For now, filming of Fury Road is on hold due to the area’s exceptional rainfall. “We’ve been shelved slightly because what was desert, and the end-of-the-world, now looks like a salad bowl and vegie gardens,” laments Colin. The crew is expected back in town in August and it’s hoped shooting can begin in 2012.

Broken Hill’s ubeatable landscapes

For many locals, the feature they most miss when they move away from Broken Hill is the sky. “It seems so close and is such a wide vista with nothing blocking it,” says Esther La Rovere, who was born and raised here. “I used to lie upside down, look up at the sky and watch the sun rise and imagine it was setting over the ocean.” The daughter of Italian immigrants, Esther left Broken Hill at 18 and for two decades pursued an interest in the visual arts, played music in a band, became involved in festival and event production and travelled.

Twelve months ago, like many Broken Hill expats who successfully forge lives and careers elsewhere, Esther returned. Drawn back, in part, by the sky and other elements of the quintessential outback landscape, she’s joined a surging local tourism industry.

Well before the drought broke, Broken Hill’s tourism numbers were rising despite a downturn in domestic tourism elsewhere. In 2008–09 a record 203,000 people passed through the doors of the city’s Visitor Information Centre. The rain has helped keep the industry vibrant since, and figures from small tourist attractions indicate it remains buoyant.

Swept up by the positive mood, Esther joined family and friends to buy and reopen an iconic Broken Hill establishment known from the 1970s as Mario’s Palace. It was built in 1889 during Broken Hill’s earliest boom period when the town produced one-third of the world’s silver.

Today it’s best known for its eccentrically flamboyant interior design with walls covered in renaissance-style images: notably, a second-floor ceiling interpretation of Botticelli’s Birth of Venus that featured in the 1994 Australian movie The Adventures of Priscilla, Queen of the Desert.

The hotel is rumoured to have a direct underground connection with tunnels worked by miners on the line of lode during the late 1800s. It’s not surprising early miners may have sneaked across to the Palace during shifts to make their working life a little more tolerable. Without air-conditioning, ventilation and other technologies that make modern underground mines less hostile, early miners faced a dirty, sweaty, rat-infested 12 hours in candlelight hundreds of metres underground.

Locals commitment to Broken Hills lives on

When severe dust storms hit Broken Hill late in 2009, Kym and John Cramp watched cattle and sheep, exhausted after 10 years of drought, simply lay down and die.

Kym and John each go back three generations in the area, but moved eastwards for a while before returning five years ago to buy historic Mount Gipps station, on the desert’s edge, 40 km north of Broken Hill.
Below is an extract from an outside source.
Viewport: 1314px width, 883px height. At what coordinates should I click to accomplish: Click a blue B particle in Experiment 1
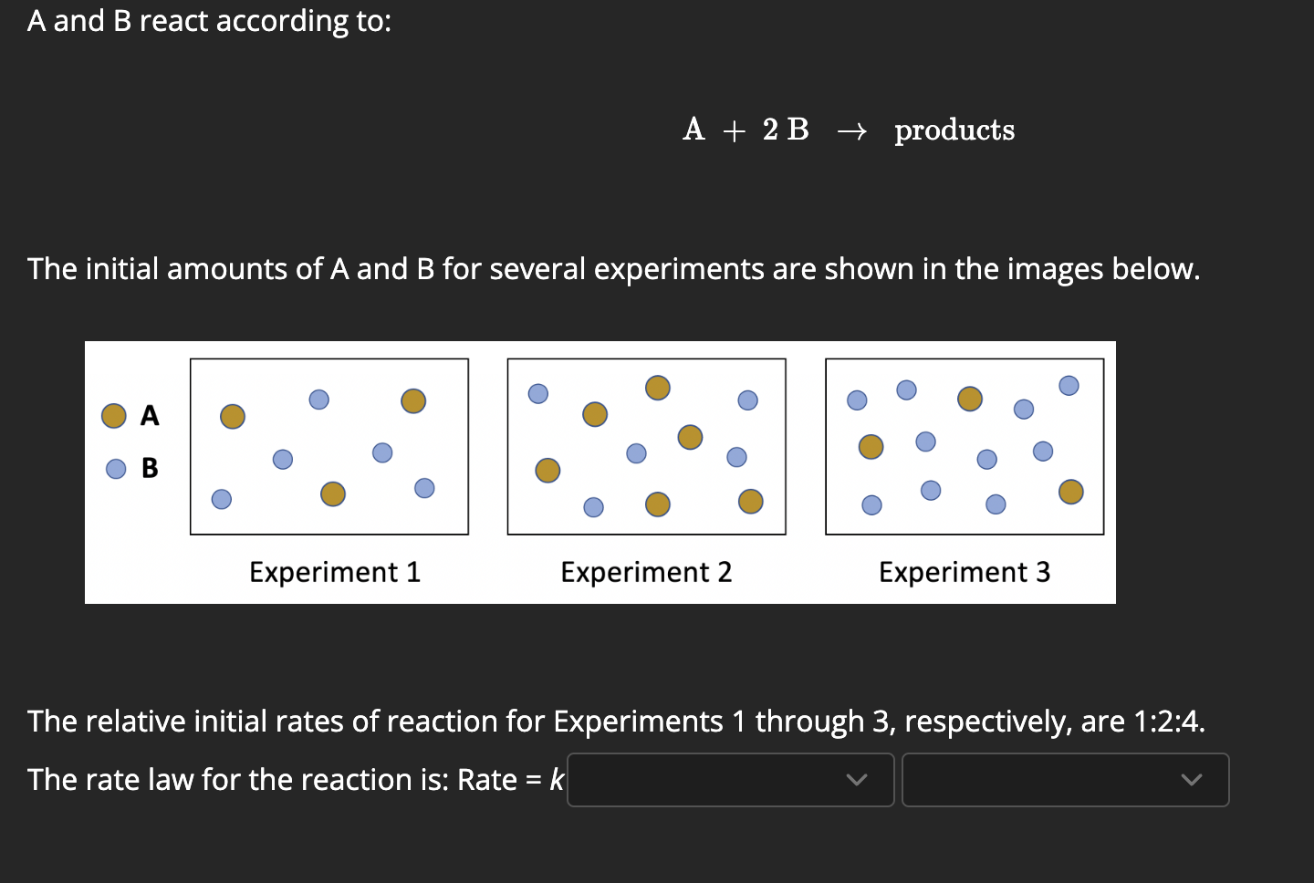[318, 399]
The property is 35,000 ha of semi-arid country that was once part of the original Mount Gipps station, on which Broken Hill’s line of lode was first found.

The couple didn’t want to farm merinos – too much hard work for very little profit – so they’re running two South African breeds, dorpers and damaras, more suited to the region’s climate and vegetation, for the fat lamb market. And they thought the property’s historic and scenic values would provide the opportunity to diversify into tourism and open up the property for farm stays.

The multi-pronged approach is working. “People said to us, ‘Why the hell would you want to go back there’,” says Kym. “We know it’s often all rocks and scraggy vegetation but look at it now – it’s lush and beautiful. It will go back to how it was but we also know it can return to this. We love it.”